* GOAL OF THE EXERCISE: Copy out precisely the lines of the material that follows, beginning with the line containing "Select the Issac" and ending with its last line; exclude pictures.
** Opening TASK DATA block **
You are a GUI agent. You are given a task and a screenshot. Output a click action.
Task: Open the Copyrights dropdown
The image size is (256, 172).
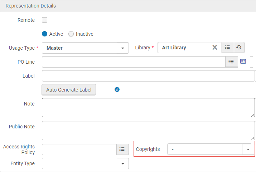pos(248,149)
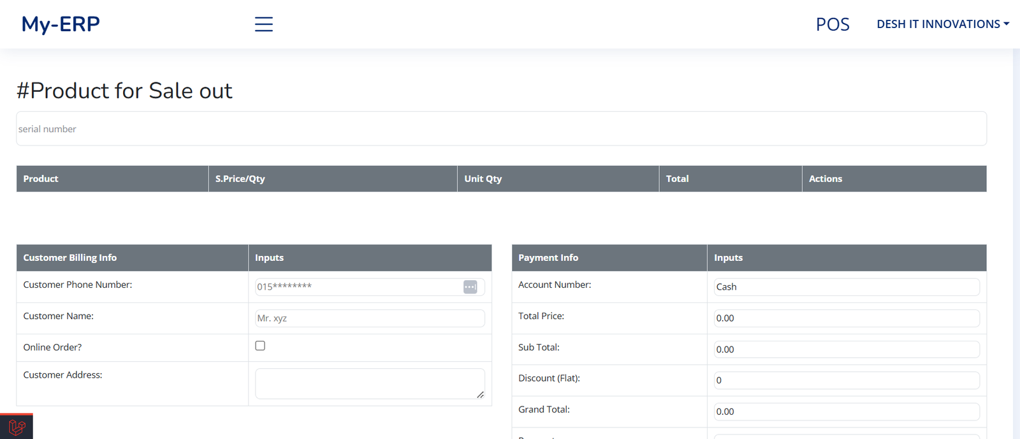Select the Total Price field
1020x439 pixels.
click(846, 318)
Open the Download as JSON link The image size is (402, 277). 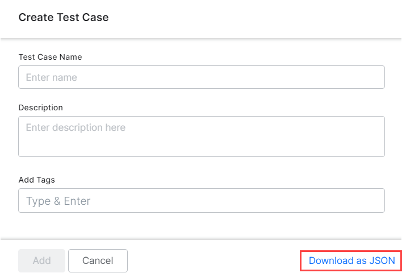pos(351,261)

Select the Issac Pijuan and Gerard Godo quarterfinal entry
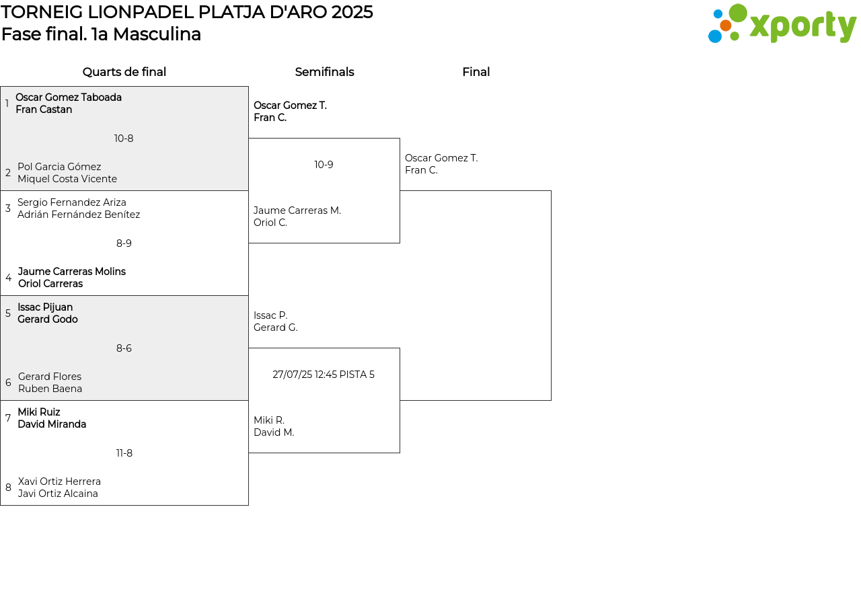pyautogui.click(x=48, y=313)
** Closing TASK DATA block **
* RESPONSE TO THIS EXERCISE:
Select the Issac Pijuan and Gerard Godo quarterfinal entry
pyautogui.click(x=48, y=313)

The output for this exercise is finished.